Kale Salad: Family Friendly, Gluten Free and Healthy

If you are trying to eat healthy and want to get your year started off right, this Kale Salad recipe is ideal. I recently made this for the kids, and they loved it. It is great on its own as a salad or side dish, served over arugula or greens or even mixed into a salad with chicken, shrimp or fish. For some information on health benefits of kale, see my article on the 10 health benefits in MindBodyGreen or how kale can save your sex life in this article (which I did not write) in MindBodyGreen.
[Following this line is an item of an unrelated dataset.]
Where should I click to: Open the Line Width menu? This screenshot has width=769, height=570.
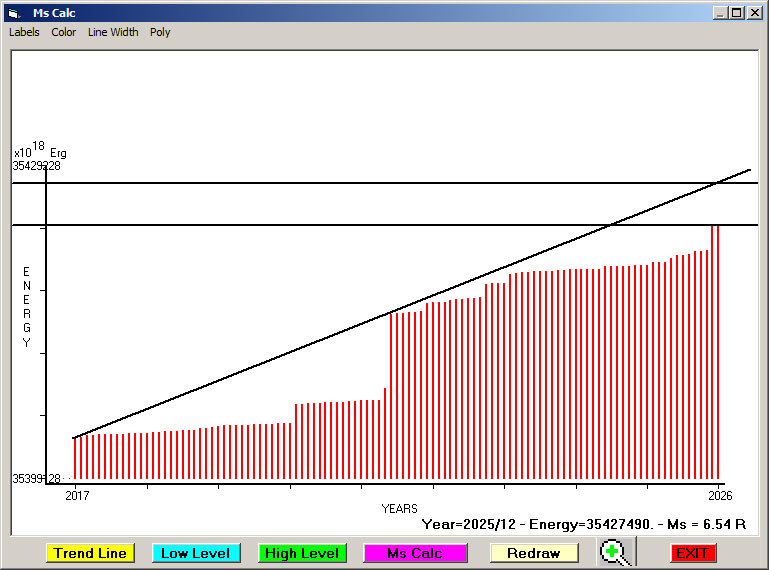[x=113, y=32]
I hope you will enjoy this family-friendly, simple vegetarian recipe anytime of the year.

Kale Salad

Cook Time:

10 minutes

Prep Times:

20 minutes


4 servings


3 tablespoons olive oil, divided
3 cups trimmed and coarsely chopped kale leaves
4 ears of corn, cooked and cut off cob
1 large tomato, diced
1/2 cup diced small red onion
1/4 cup chopped fresh basil
1/4 cup white wine vinegar
2 tablespoon fresh lemon juice
1 tablespoon olive oil
1/4 teaspoon freshly ground pepper


1. Heat 2 tablespoons olive oil in a large sauté pan. Cook kale 5 minutes or until wilted. Let cool.

2. In a large bowl, combine corn, kale, tomatoes, onion, remaining oil, vinegar, lemon juice and pepper. Chill at least 20 minutes before serving.